It is estimated that cybercrime costs the global economy around $445 billion annually, particularly due to intellectual property theft and financial fraud using stolen consumer data. Incidents of large-scale hacking and data theft occur regularly, with many cyberattacks resulting in theft of sensitive personal information or intellectual property. Cybersecurity will remain a critical problem for the foreseeable future, necessitating more research on a large, diverse, covert and evolving international hacker community. Computer science and social science researchers face non-trivial challenges, such as the technical difficulties in data collection and analytics, the massive volume of data collection, the heterogeneity and covert nature of data elements, and the ability to comprehend common hacker terms and concepts across regions.

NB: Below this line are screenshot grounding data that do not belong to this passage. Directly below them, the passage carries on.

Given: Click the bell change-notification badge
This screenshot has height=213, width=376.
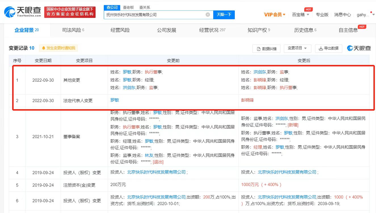Looking at the screenshot, I should click(x=58, y=48).
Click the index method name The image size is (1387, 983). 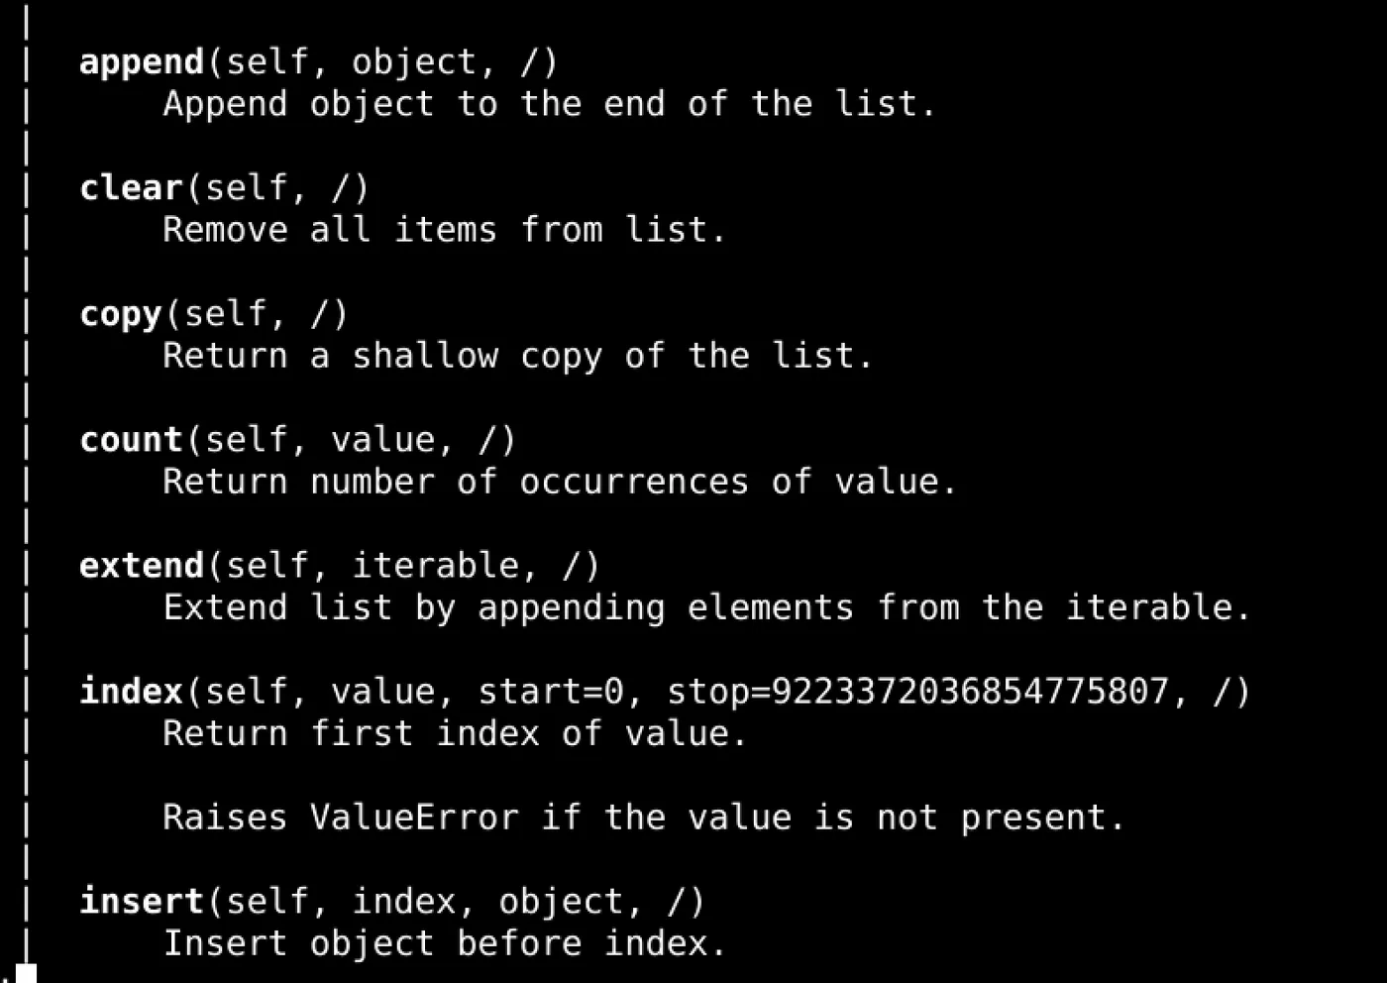131,692
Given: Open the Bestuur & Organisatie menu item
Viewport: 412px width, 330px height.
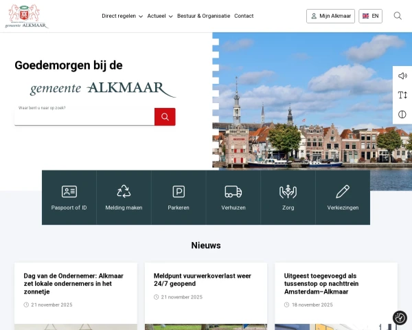Looking at the screenshot, I should (x=203, y=16).
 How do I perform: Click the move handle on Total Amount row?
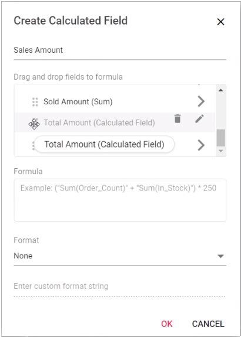[x=34, y=124]
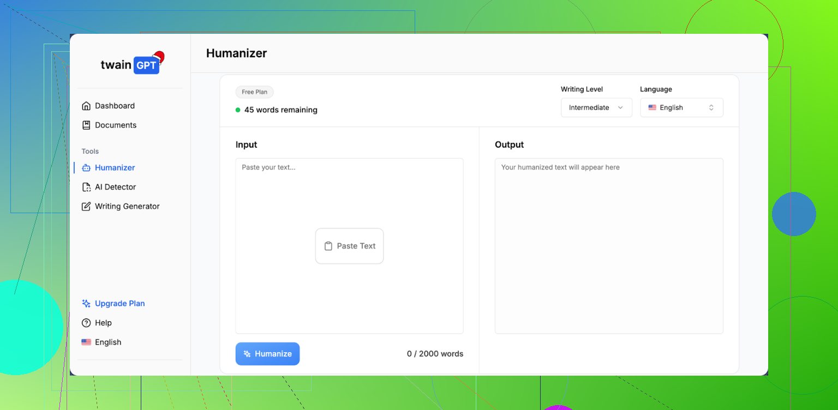Image resolution: width=838 pixels, height=410 pixels.
Task: Open the Language English dropdown
Action: (681, 107)
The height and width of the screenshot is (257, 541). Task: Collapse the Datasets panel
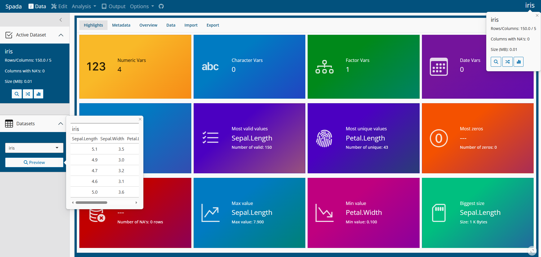(x=60, y=124)
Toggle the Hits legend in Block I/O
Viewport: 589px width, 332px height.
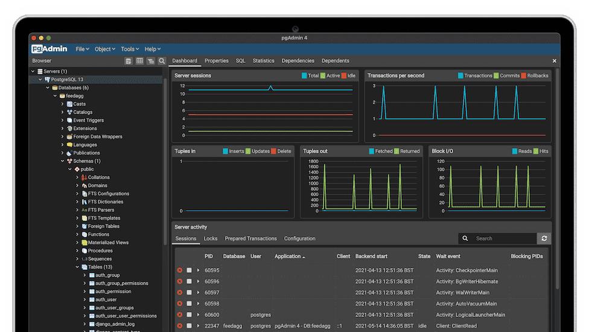click(537, 152)
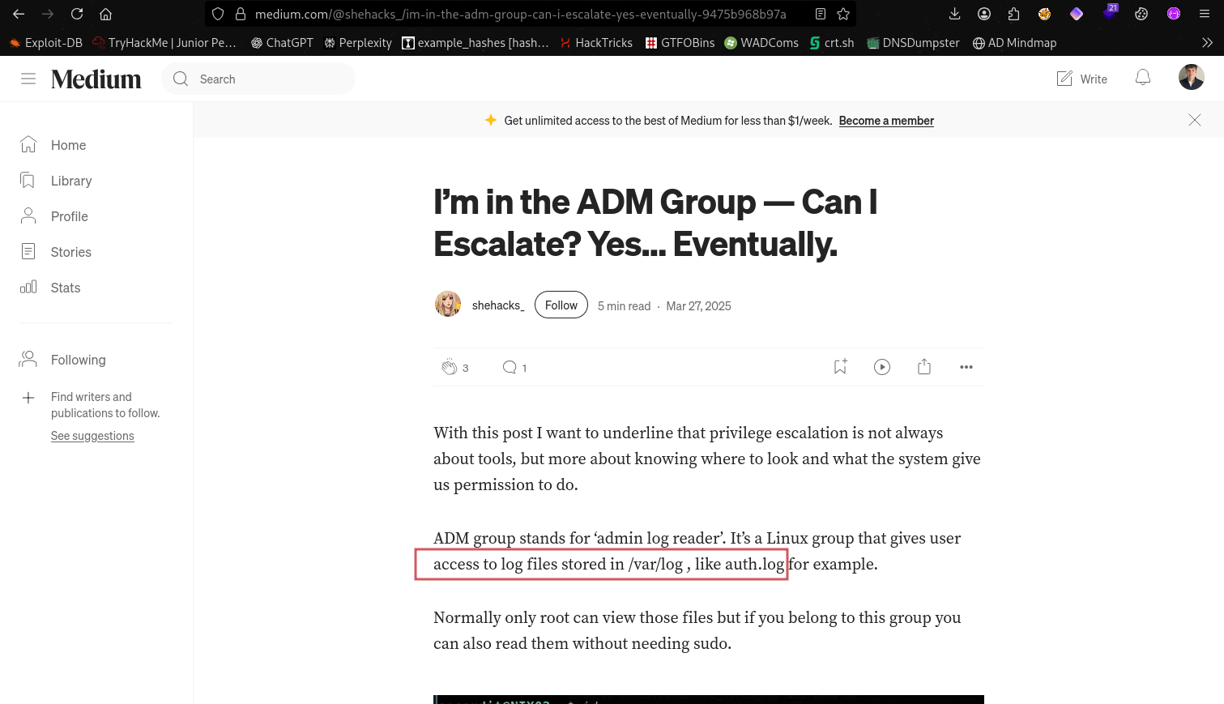This screenshot has height=704, width=1224.
Task: Share the article using the share icon
Action: 924,367
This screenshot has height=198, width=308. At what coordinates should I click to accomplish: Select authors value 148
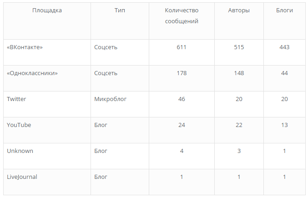[239, 73]
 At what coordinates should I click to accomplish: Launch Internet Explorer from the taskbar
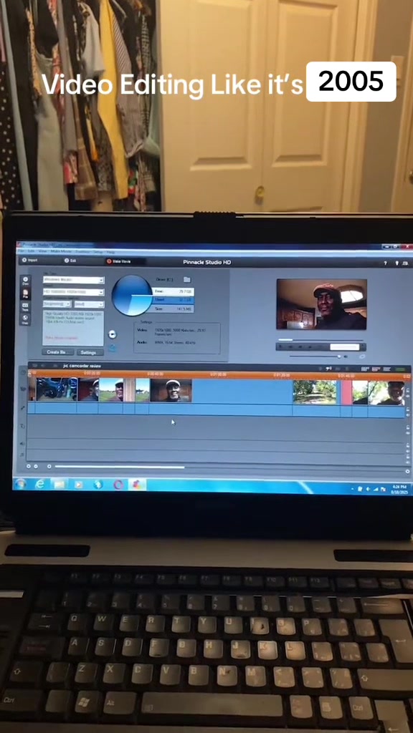pyautogui.click(x=39, y=484)
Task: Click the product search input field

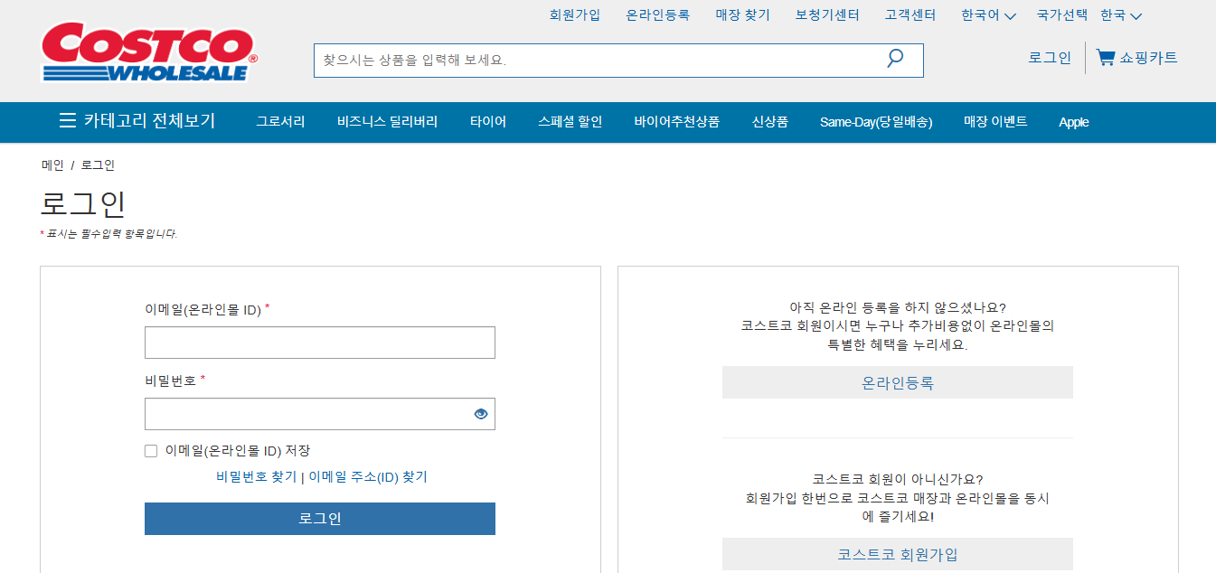Action: (588, 58)
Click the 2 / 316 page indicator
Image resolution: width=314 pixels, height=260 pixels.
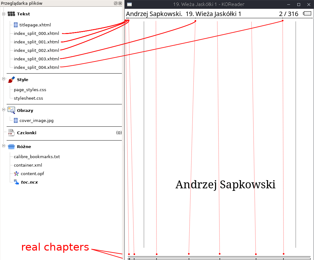pos(288,14)
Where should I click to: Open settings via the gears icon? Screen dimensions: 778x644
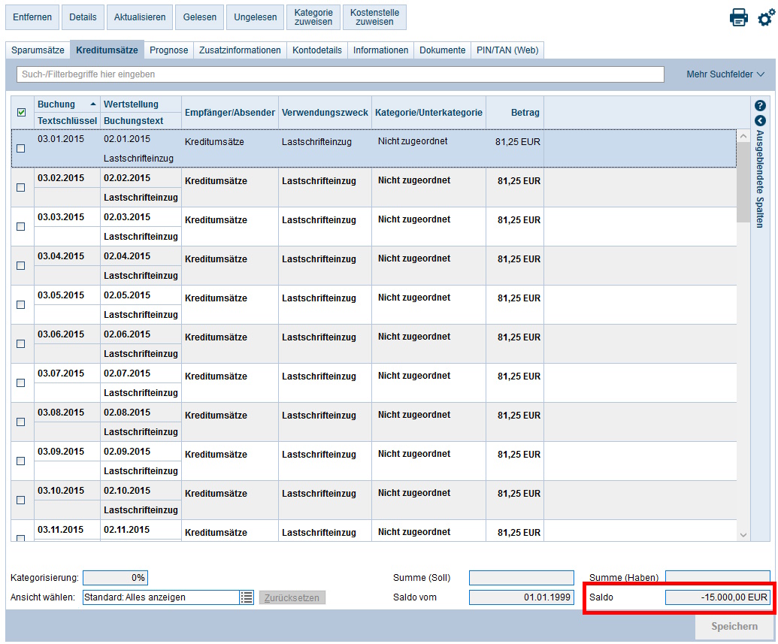(x=766, y=17)
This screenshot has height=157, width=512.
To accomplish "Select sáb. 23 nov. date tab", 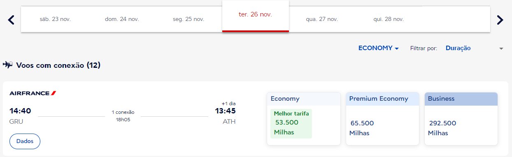I will point(56,19).
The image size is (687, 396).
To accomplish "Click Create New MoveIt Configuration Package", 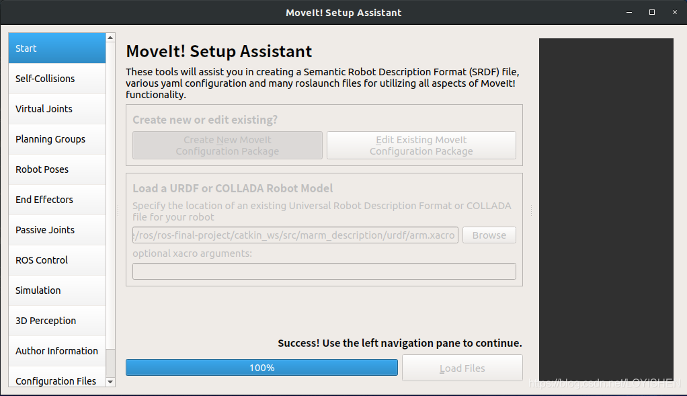I will coord(227,145).
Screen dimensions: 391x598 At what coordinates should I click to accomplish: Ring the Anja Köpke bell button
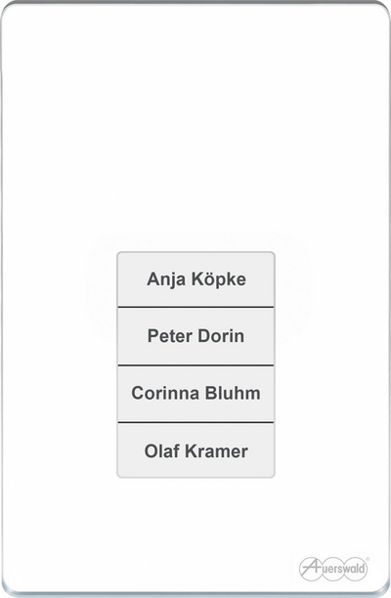[196, 278]
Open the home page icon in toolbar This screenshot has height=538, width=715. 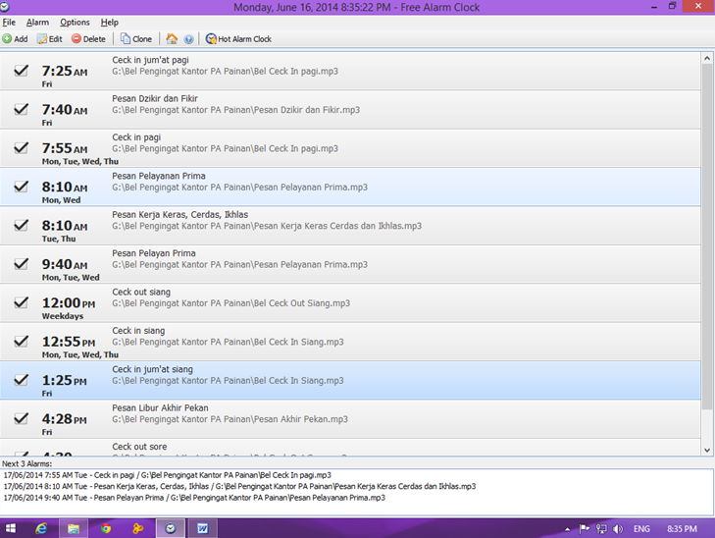click(172, 39)
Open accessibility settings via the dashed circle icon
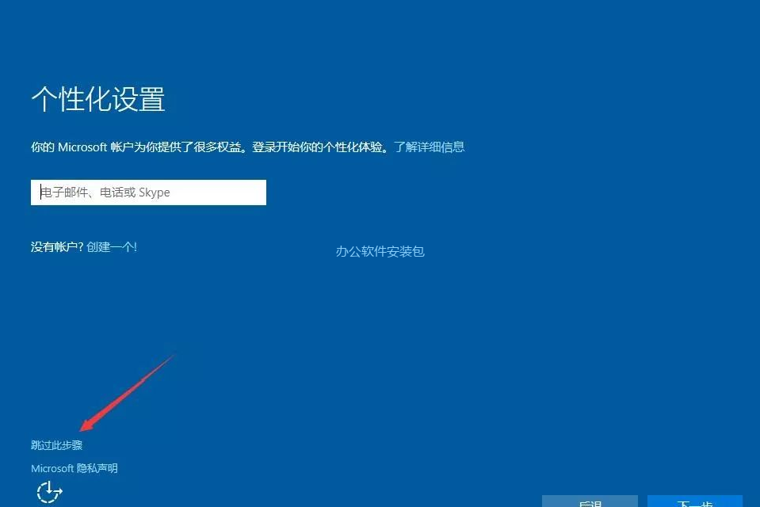 point(49,491)
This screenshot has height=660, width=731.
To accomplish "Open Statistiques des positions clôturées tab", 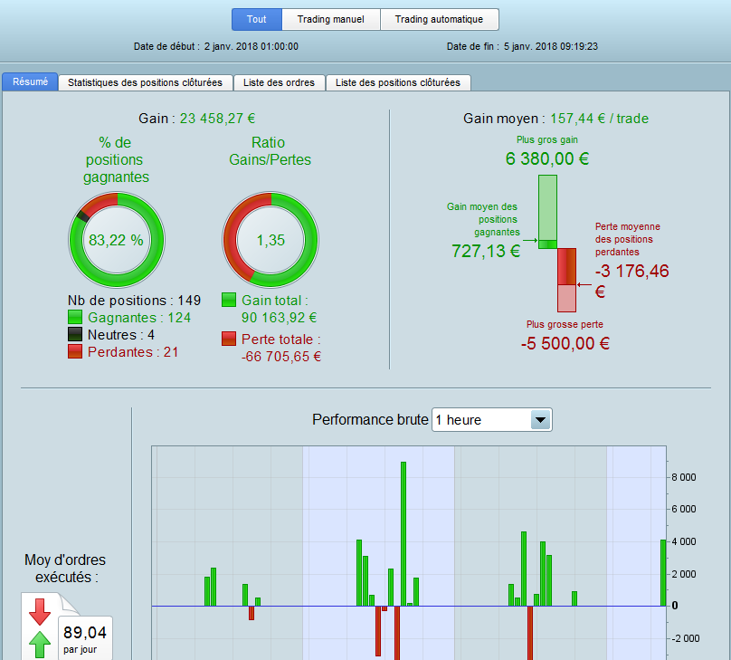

In order to alleviate these challenges, this project has two research goals: 1) advance current capabilities for scalable identification, collection, and analysis of international hacker community contents, and 2) make contributions to the cybersecurity community by developing new big data techniques that could enable researchers to conduct analyses on hacker content and other related domains. The impact of the project is made through the sharing and dissemination of our comprehensive hacker community data collection, advanced collection strategies, and innovative analytical approaches within the NSF Secure and Trustworthy Cyberspace data science and other communities.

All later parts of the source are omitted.